* **Working data**:
________

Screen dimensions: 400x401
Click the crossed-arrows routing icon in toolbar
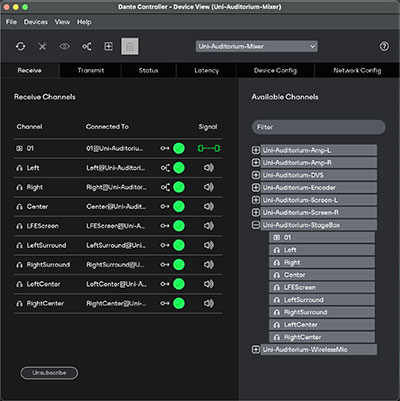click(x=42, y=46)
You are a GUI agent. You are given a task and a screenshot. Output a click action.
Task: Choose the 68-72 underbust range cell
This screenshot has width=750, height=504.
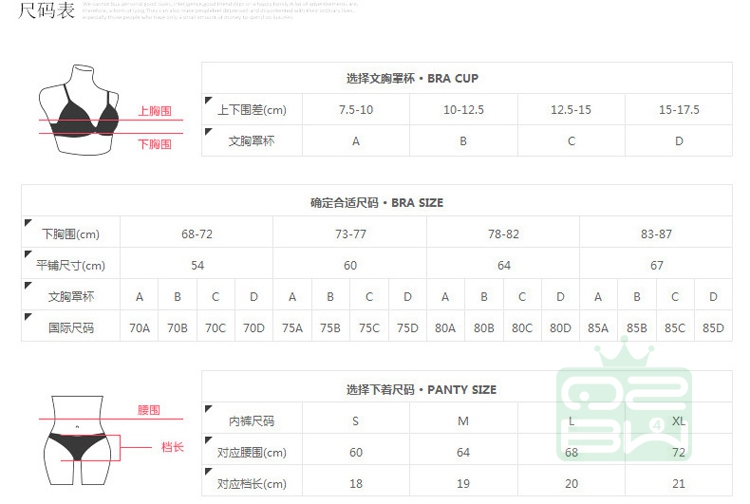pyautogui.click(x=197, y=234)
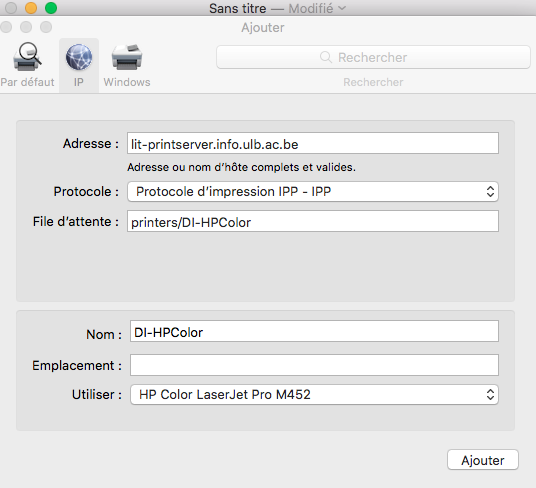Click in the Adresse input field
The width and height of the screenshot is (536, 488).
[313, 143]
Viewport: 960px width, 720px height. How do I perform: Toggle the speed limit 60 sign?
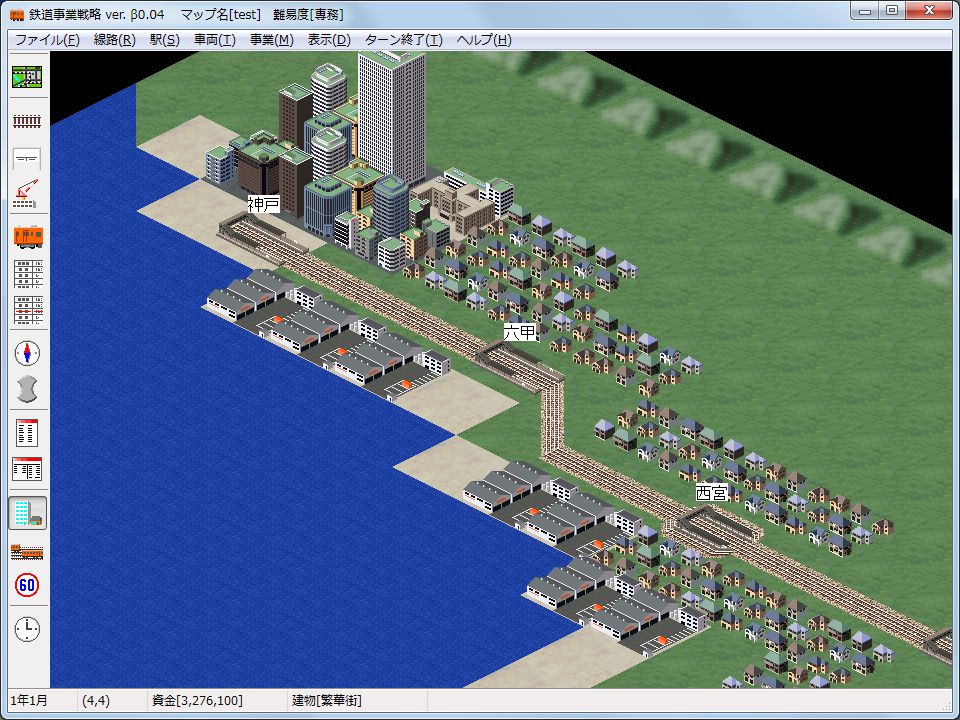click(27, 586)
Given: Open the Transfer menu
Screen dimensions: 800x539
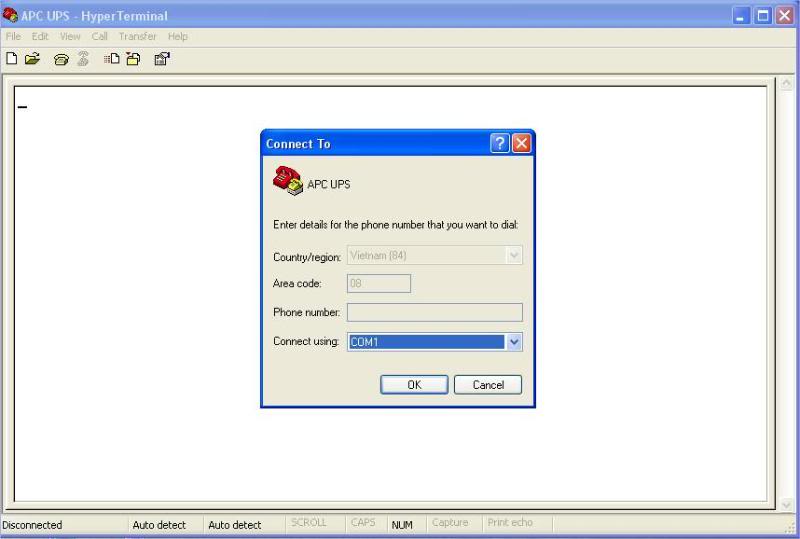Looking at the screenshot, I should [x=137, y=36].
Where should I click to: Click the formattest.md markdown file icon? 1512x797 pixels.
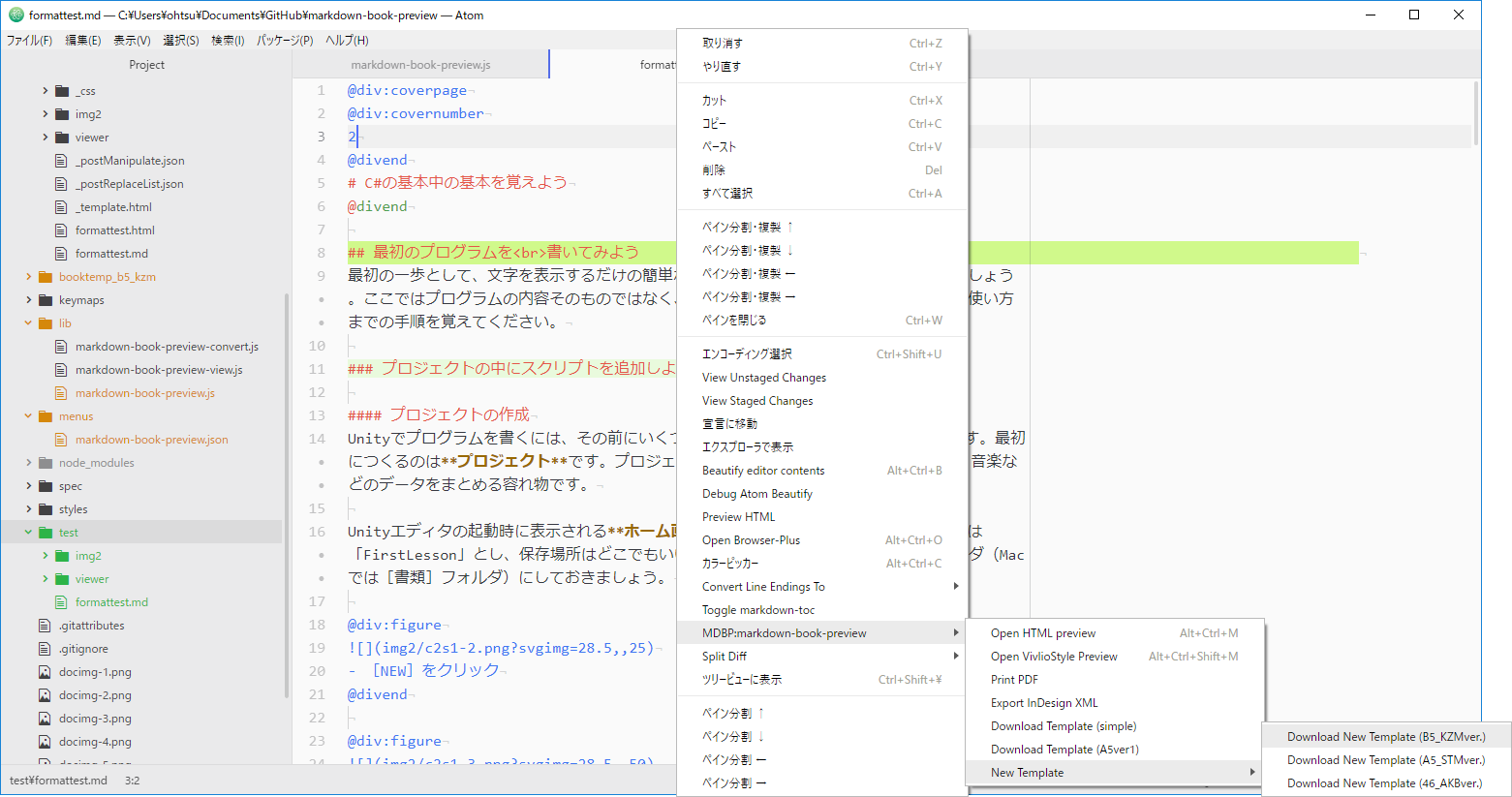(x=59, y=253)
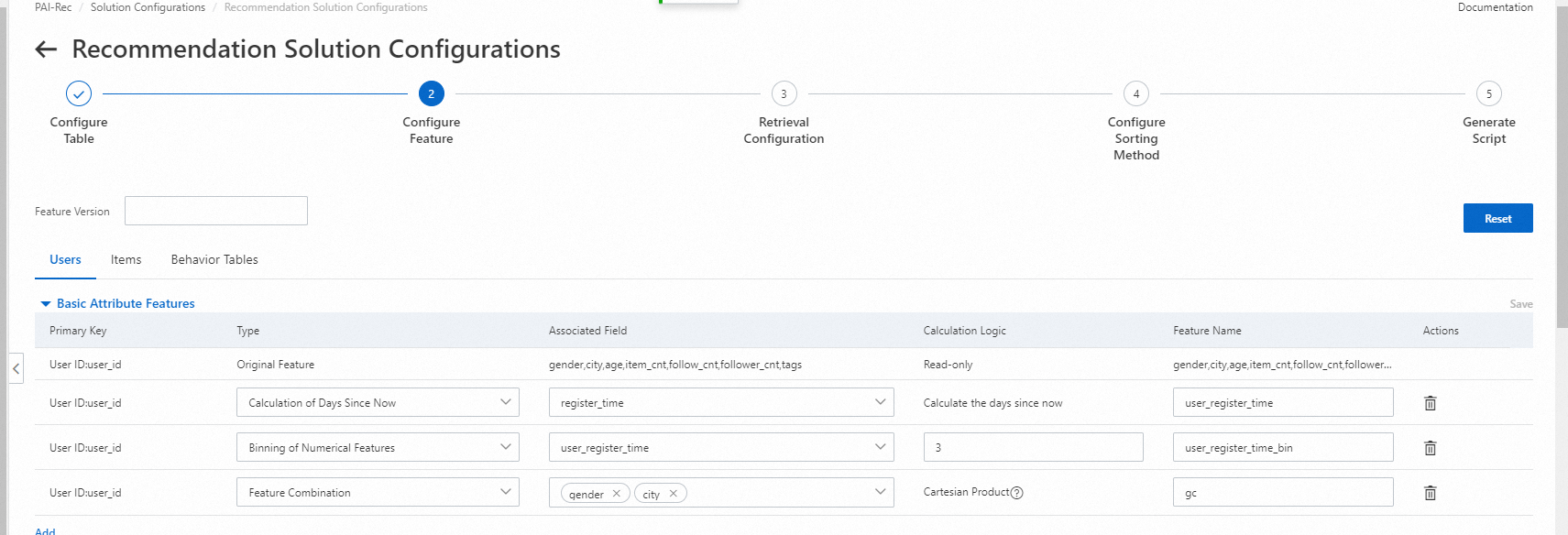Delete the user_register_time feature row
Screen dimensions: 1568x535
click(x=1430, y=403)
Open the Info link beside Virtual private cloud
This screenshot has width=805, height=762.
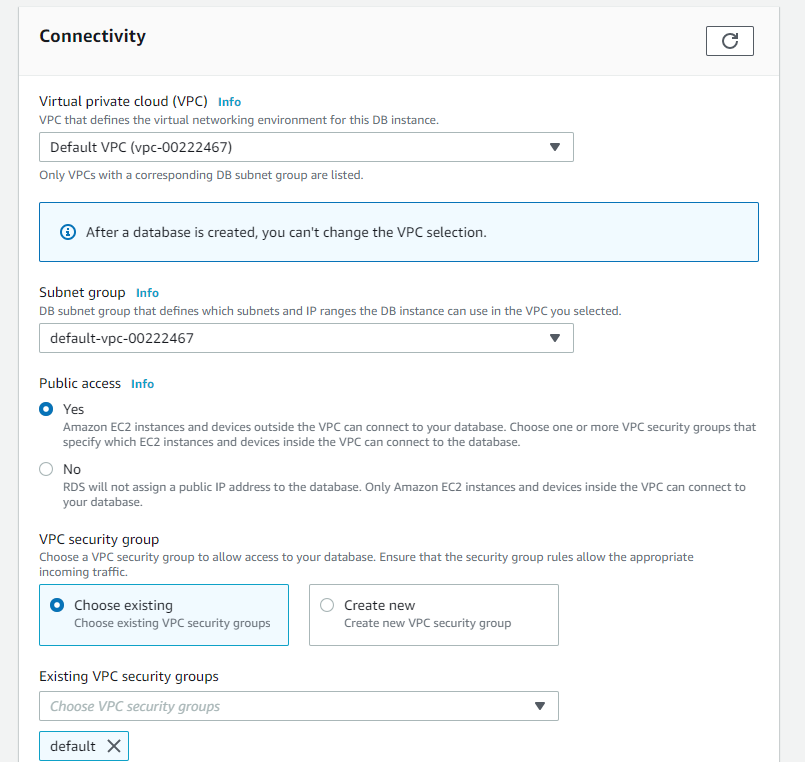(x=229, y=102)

________

* **Task prompt**: Set down every record once more, word for word, without pictures.

* **Reply to the task**:
Screen dimensions: 400x401
Click the crossed-arrows routing icon in toolbar
click(x=42, y=46)
You are a GUI agent. You are given a task and a screenshot. Output a click action.
Task: Choose the 68-72 underbust range cell
This screenshot has width=750, height=504.
pyautogui.click(x=197, y=234)
Click in the Adresse input field
The width and height of the screenshot is (536, 488).
[313, 143]
Viewport: 960px width, 720px height. How do I perform: Toggle the speed limit 60 sign?
click(27, 586)
Given: Open the Transfer menu
Screen dimensions: 800x539
Looking at the screenshot, I should [x=137, y=36].
Where should I click to: Click the formattest.md markdown file icon? 1512x797 pixels.
(x=59, y=253)
Delete the user_register_time feature row
Screen dimensions: 1568x535
click(x=1430, y=403)
Open the Info link beside Virtual private cloud
This screenshot has width=805, height=762.
(x=229, y=102)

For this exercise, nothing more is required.